State’s Attorney Kim Foxx, with little over a year left as Cook County’s top prosecutor, is revamping the office that handles wrongful conviction cases, one of the signature issues of her often embattled administration.
Since Foxx won election as a reform candidate in 2016, her office has overturned more than 200 cases based on allegations of misconduct or new evidence that cast doubt on convictions.
On Wednesday, her office announced a “rebranding” of the Conviction Integrity Unit which she launched soon after taking office. It will now be called the Conviction Review Unit and will be headed by Michelle Mbekeani, a senior policy adviser to Foxx.
Foxx said in a statement that the new unit would “operate under the principle of participatory justice” by engaging with community members and criminal justice advocates.
“It represents a shift in our approach towards rectifying the wrongs of the past, ensuring fairness in our justice system, and incorporating community voices in our decisions,” Foxx said in the statement. “This move further symbolizes our promise to the people we serve that we will continue to review, rectify, and restore justice, especially in cases marred by historical injustices and misconduct.
“The Conviction Review Unit stands as a beacon of hope and a testament to our dedication to turning the tide against systemic inequities and rebuilding trust in our legal system,” she added.
Mbekeani has never worked as a line prosecutor handling criminal cases in the courtroom. She joined the state’s attorney’s office as a senior legal and policy adviser in 2018 after a stint as a staff attorney at the Sargent Shriver National Center on Poverty Law.
Her predecessor as head of the unit, Nancy Adduci, will remain as one of two deputy supervisors working under Mbekeani.
In recent months, Adduci has come under fire from attorneys representing three men charged in the 2011 killing of Chicago Police Officer Clifton Lewis. Adduci had been assigned to the prosecution team in Lewis’ murder from the start, but was pulled off the case early this year, after lawyers for Tyrone Clay, Alexander Villa and Edgardo Colon claimed to have discovered a trove of evidence that was not turned over to the men’s trial attorneys.
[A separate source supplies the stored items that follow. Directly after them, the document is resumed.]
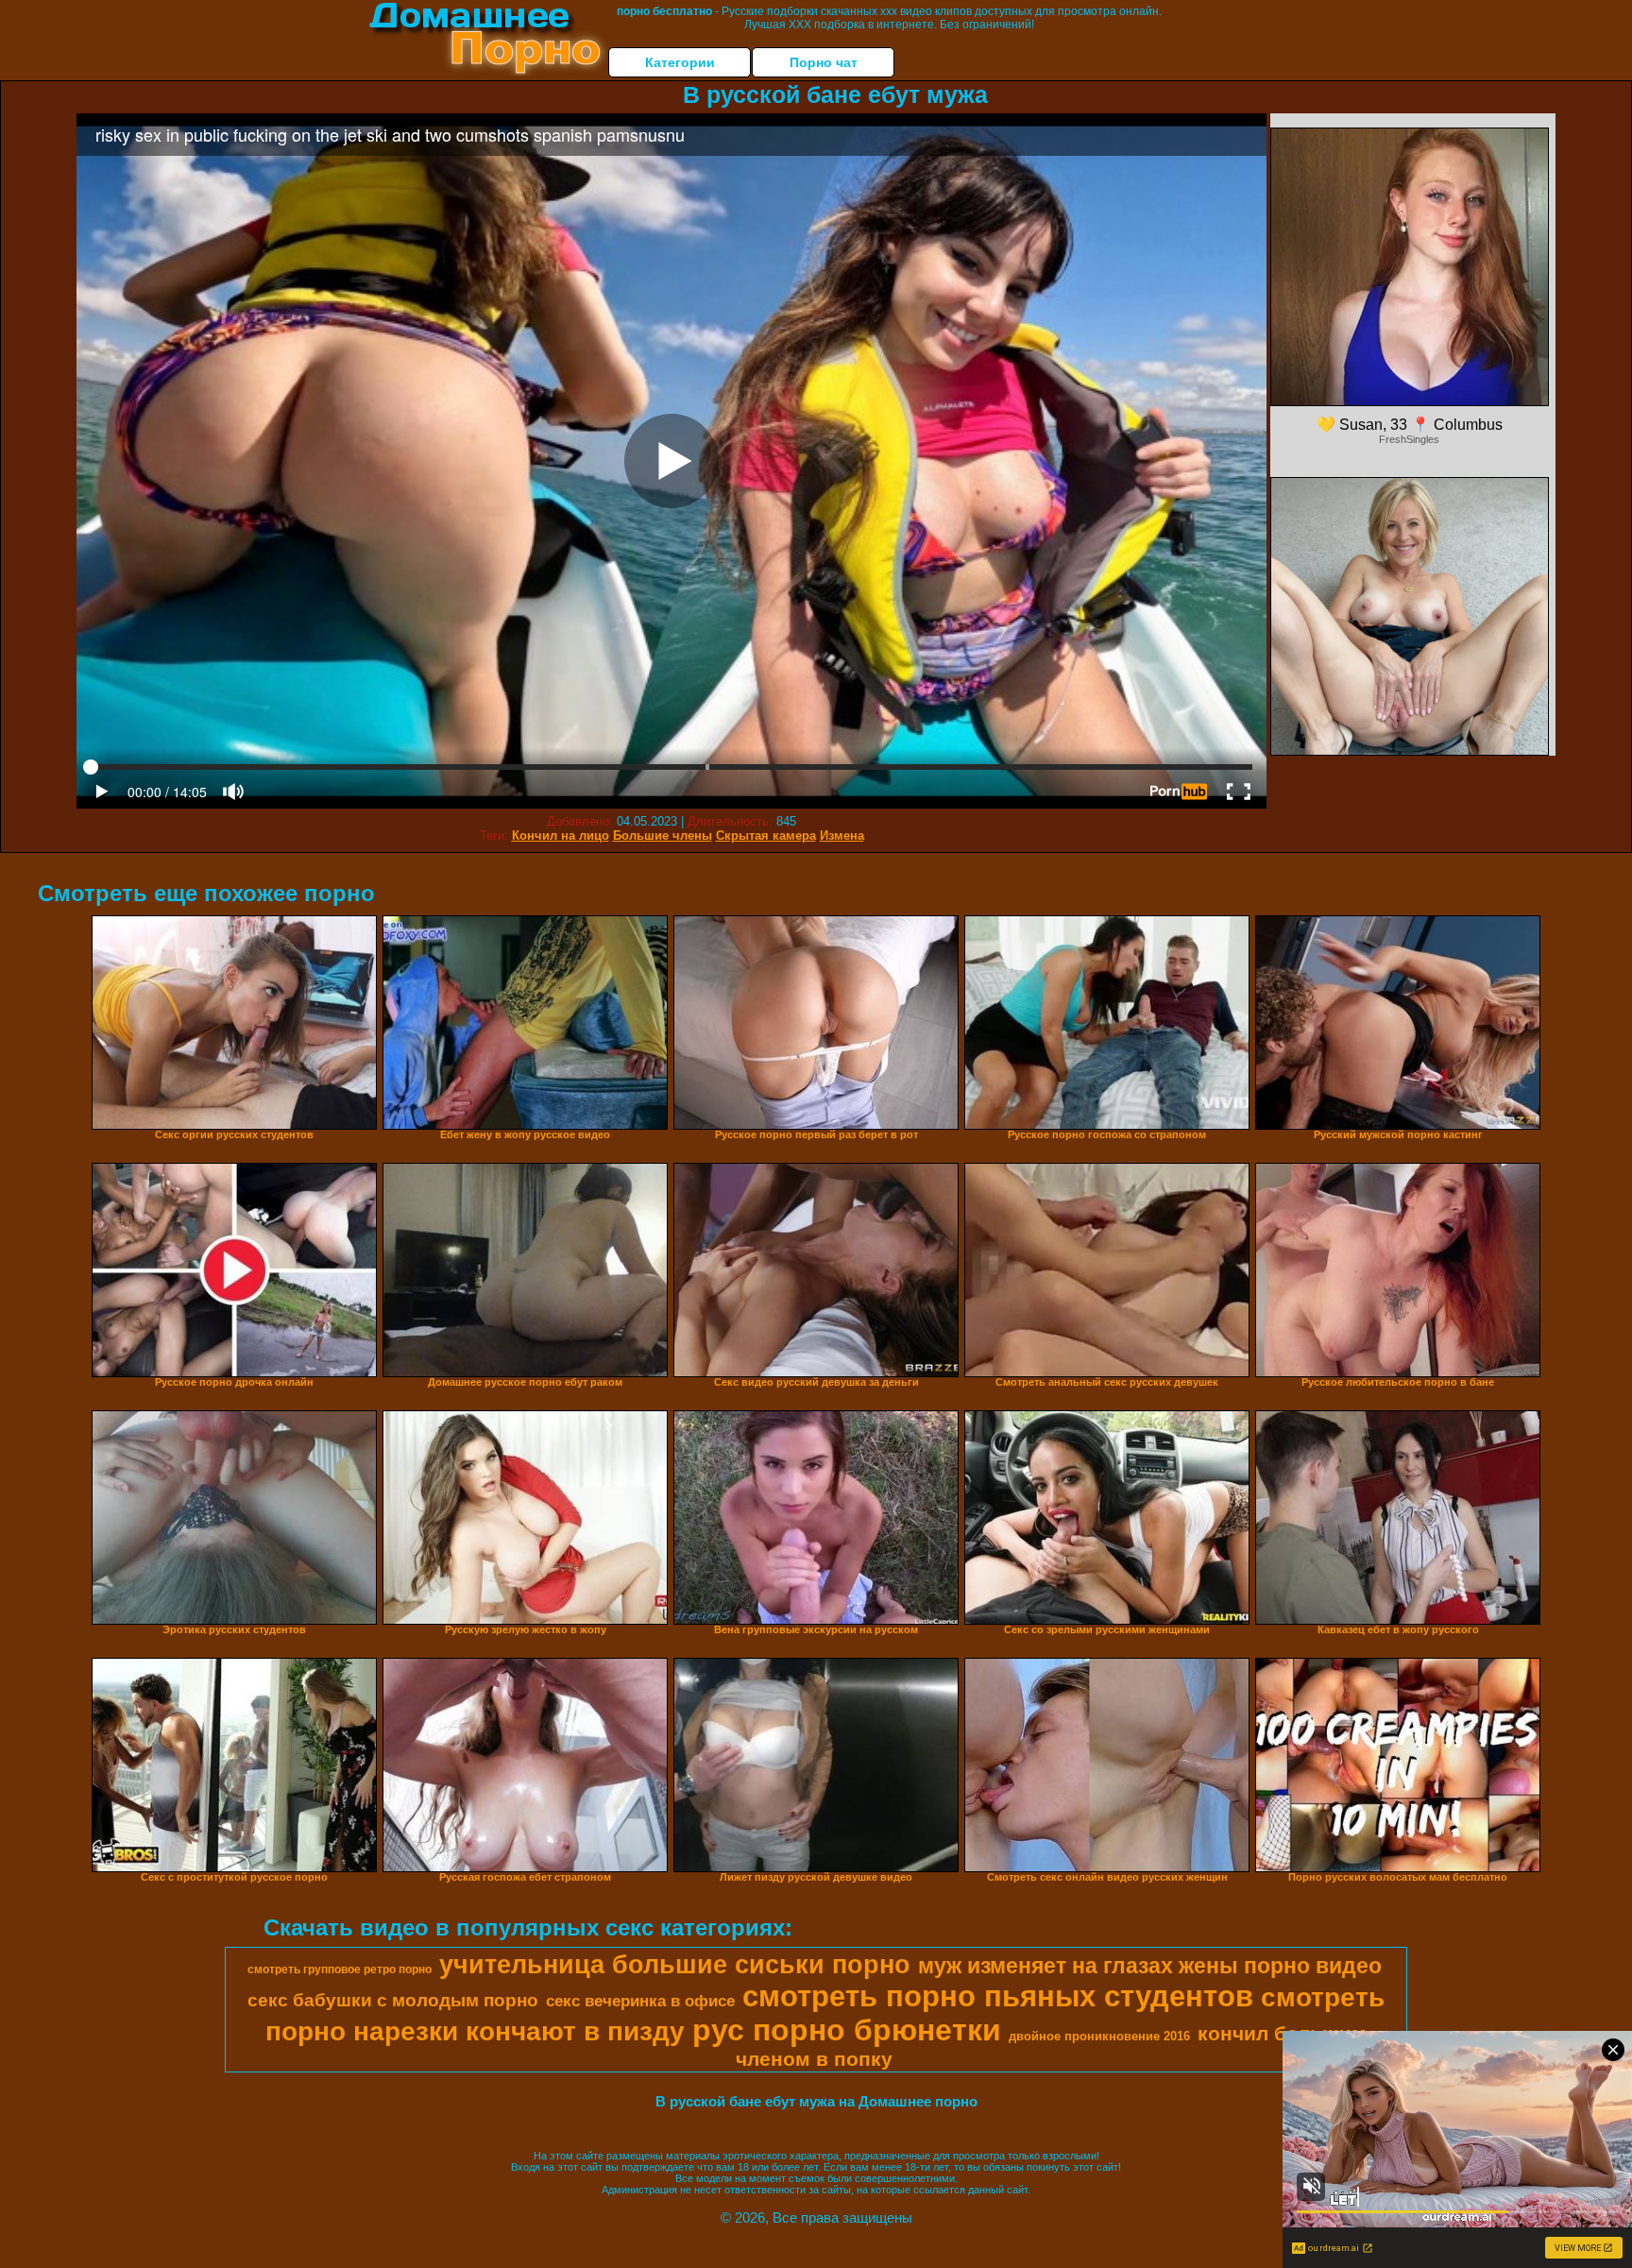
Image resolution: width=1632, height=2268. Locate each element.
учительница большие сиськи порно (674, 1965)
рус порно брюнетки (846, 2030)
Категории (680, 62)
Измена (842, 835)
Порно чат (824, 62)
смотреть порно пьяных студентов (997, 1996)
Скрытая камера (766, 835)
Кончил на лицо (560, 835)
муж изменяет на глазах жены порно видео (1150, 1965)
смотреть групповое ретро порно (339, 1969)
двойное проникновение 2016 (1099, 2036)
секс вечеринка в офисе (640, 2000)
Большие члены (662, 835)
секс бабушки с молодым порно (392, 2000)
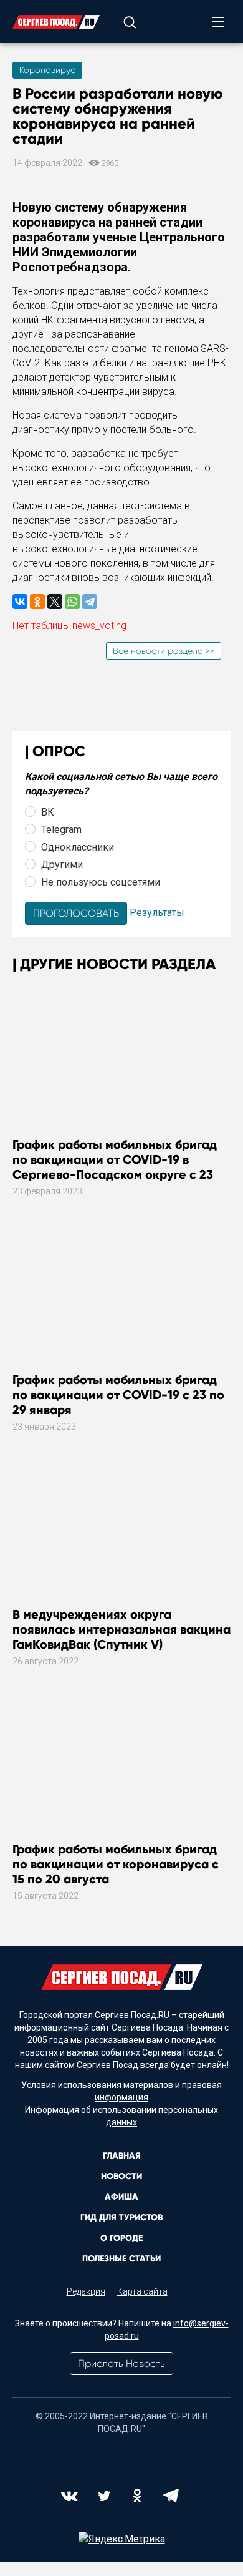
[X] (54, 601)
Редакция (86, 2291)
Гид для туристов (121, 2217)
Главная (122, 2155)
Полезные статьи (121, 2258)
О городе (121, 2238)
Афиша (121, 2197)
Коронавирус (47, 70)
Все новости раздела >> (163, 651)
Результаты (157, 913)
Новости (121, 2176)
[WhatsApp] (72, 601)
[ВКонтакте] (19, 601)
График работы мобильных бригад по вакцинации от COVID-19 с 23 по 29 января (118, 1394)
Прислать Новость (121, 2363)
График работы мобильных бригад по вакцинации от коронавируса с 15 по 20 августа (115, 1864)
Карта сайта (142, 2291)
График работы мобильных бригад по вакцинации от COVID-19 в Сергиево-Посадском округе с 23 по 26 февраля (114, 1167)
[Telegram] (89, 601)
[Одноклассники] (37, 601)
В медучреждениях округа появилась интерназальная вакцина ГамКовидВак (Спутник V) (121, 1629)
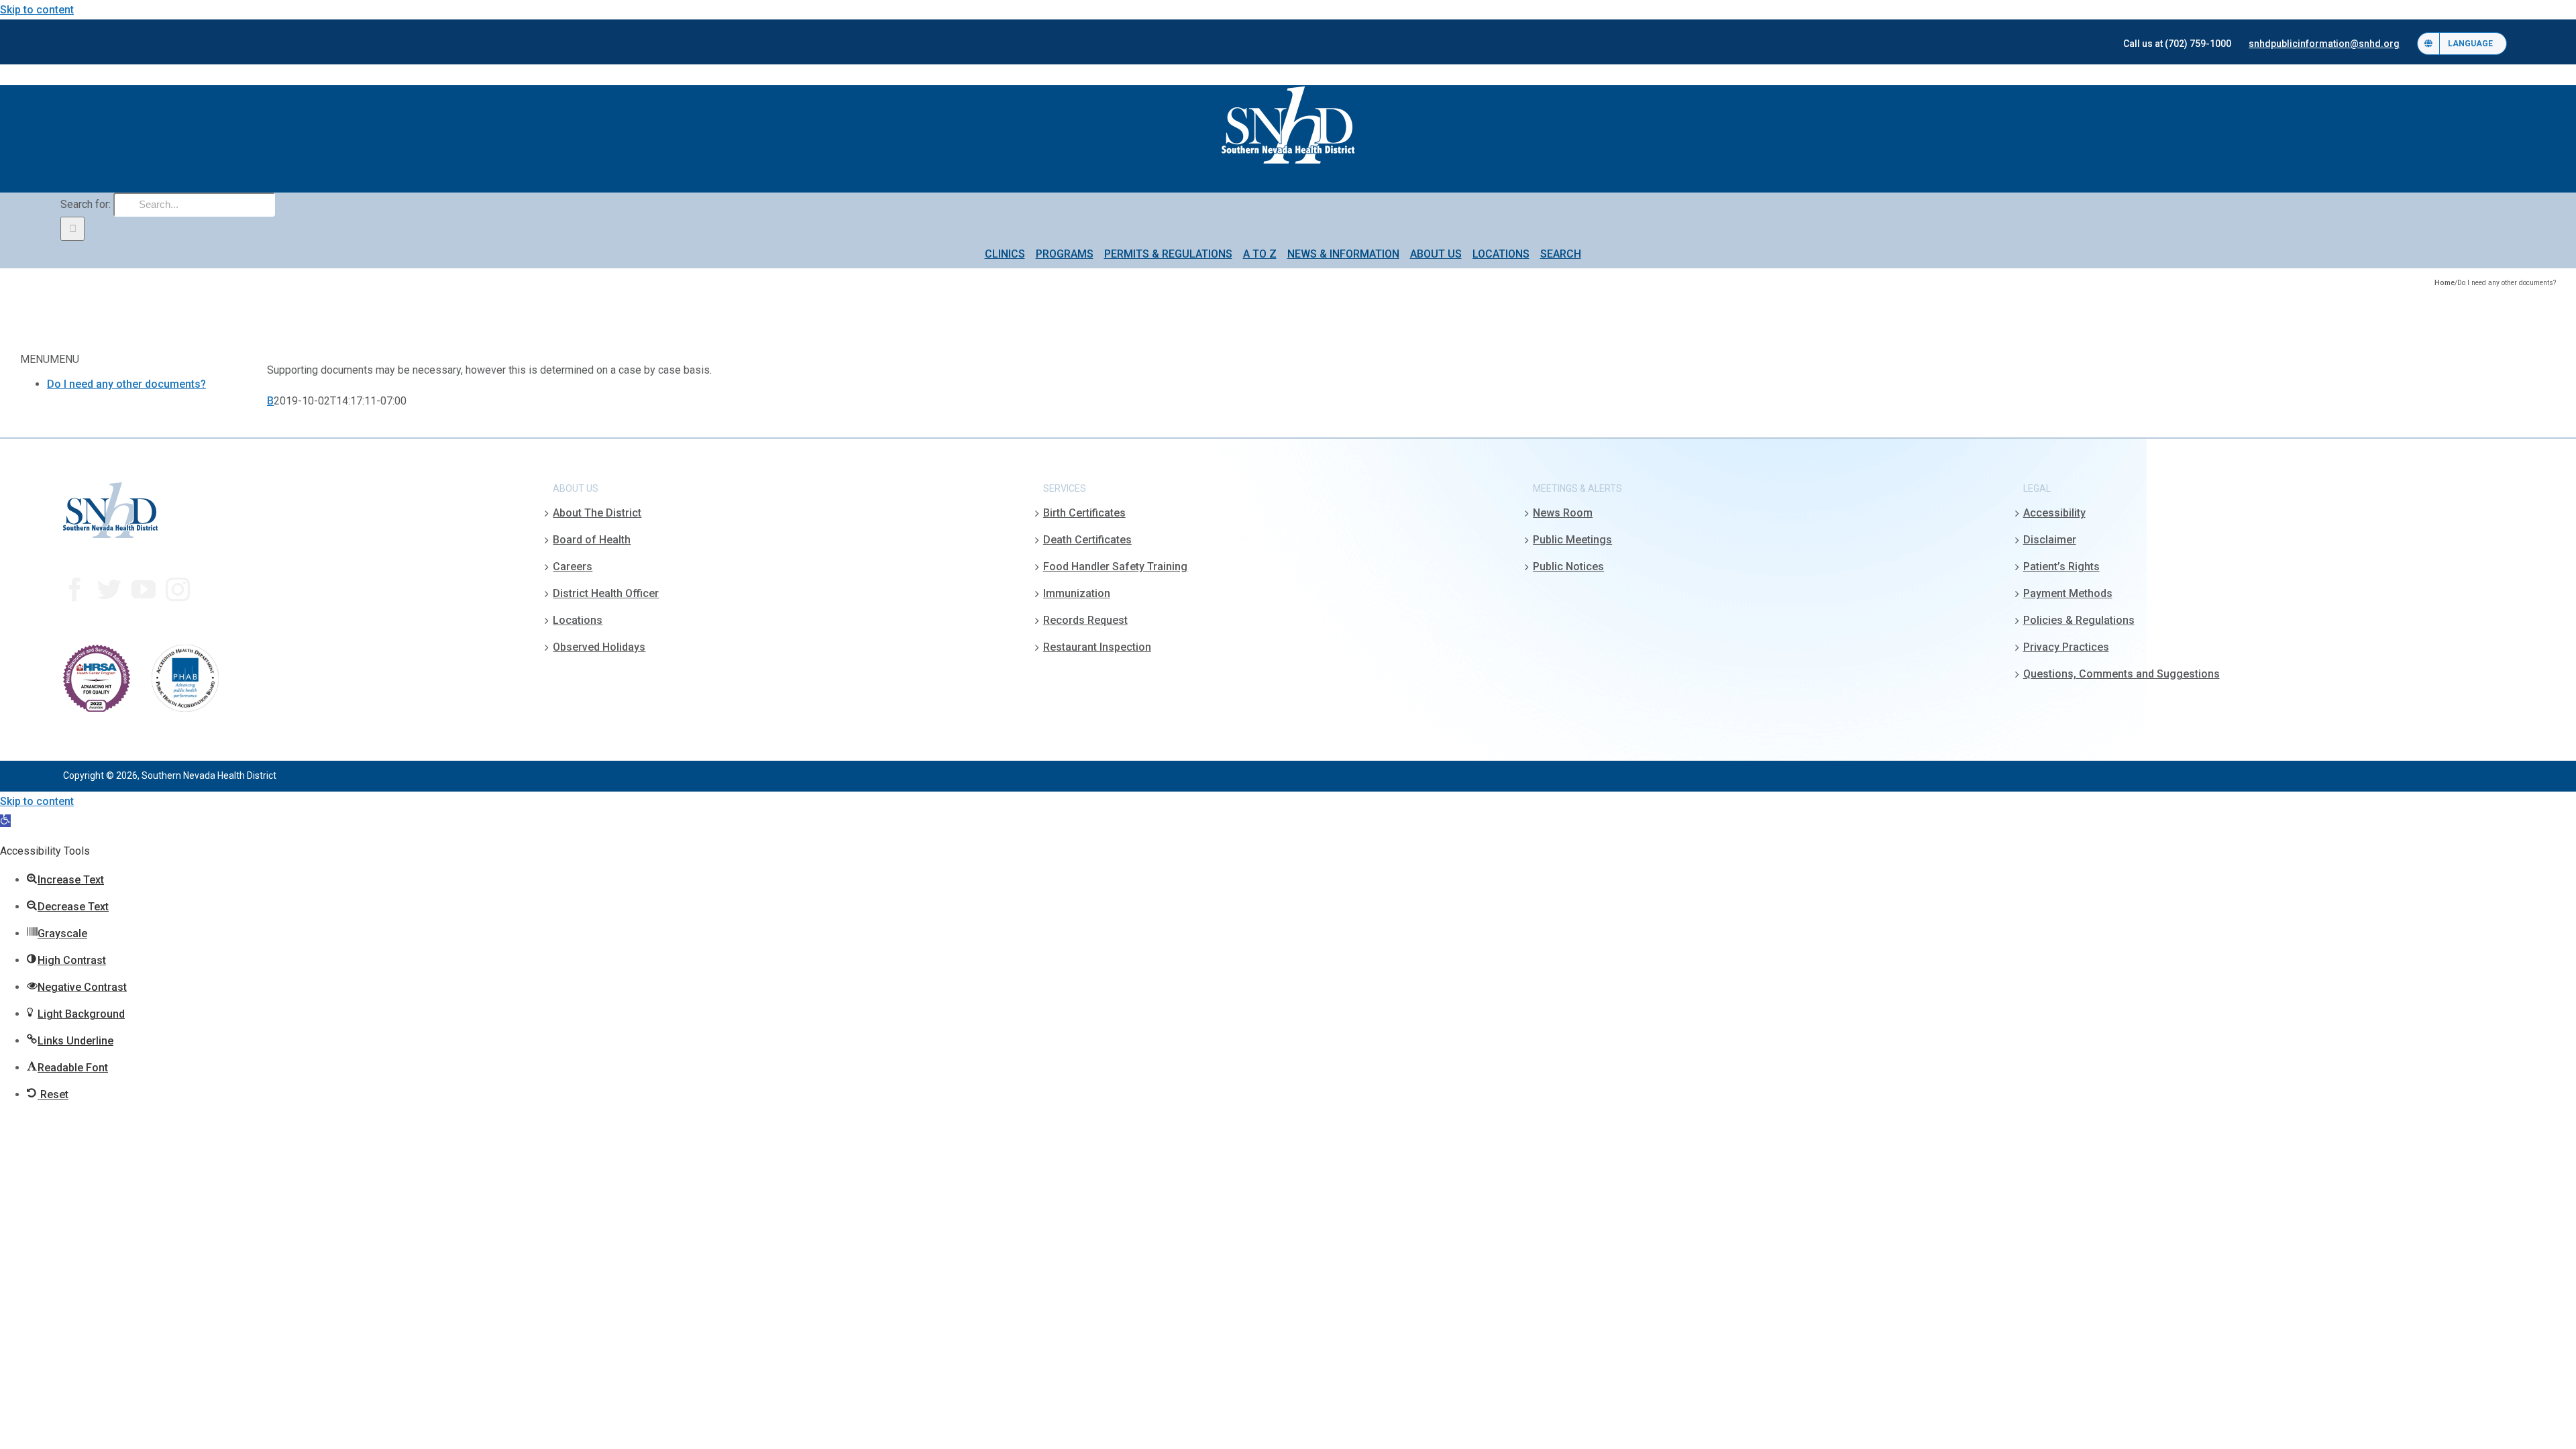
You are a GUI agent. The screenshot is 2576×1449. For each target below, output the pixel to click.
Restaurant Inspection (1097, 647)
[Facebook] (75, 590)
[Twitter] (109, 590)
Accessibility (2054, 512)
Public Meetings (1572, 539)
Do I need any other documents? (126, 384)
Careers (572, 566)
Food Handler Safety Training (1115, 566)
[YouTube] (143, 590)
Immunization (1076, 593)
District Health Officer (606, 593)
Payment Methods (2067, 593)
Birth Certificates (1084, 512)
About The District (597, 512)
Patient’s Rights (2061, 566)
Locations (577, 620)
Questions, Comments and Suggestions (2121, 673)
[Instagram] (178, 590)
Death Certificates (1087, 539)
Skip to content (37, 9)
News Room (1563, 512)
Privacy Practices (2066, 647)
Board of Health (592, 539)
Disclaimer (2049, 539)
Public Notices (1568, 566)
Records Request (1085, 620)
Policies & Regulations (2079, 620)
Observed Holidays (599, 647)
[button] (5, 820)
Charges against Clay and Colon were dropped, and Villa has appealed the guilty verdict in his 2018 trial.
Foxx increased staffing for the Conviction Integrity Unit upon taking office, beefing up a unit that under her predecessors often seemed to have only one or two lawyers evaluating cases.
Advocates for the wrongfully convicted continue to complain about the slow pace of investigations into misconduct allegations, but nearly all agree that Foxx’s administration has been far more willing to investigate cases and move to reverse troubled convictions.
“There is no doubt that, in this county, because of the sheer number of wrongful convictions that we’ve seen, that this has to be a priority for the state’s attorney,” said Josh Tepfer, an attorney who represented dozens of people convicted in cases linked to corrupt Chicago police Sgt. Ronald Watts.
Foxx’s office has thrown out convictions in more than 200 cases that were based on arrests made by Watts and his unit, a move that Tepfer said was unprecedented in Cook County.
“I would hope that they would continue to become more proactive in the office, because there is still a lot of work that needs to be done,” he said.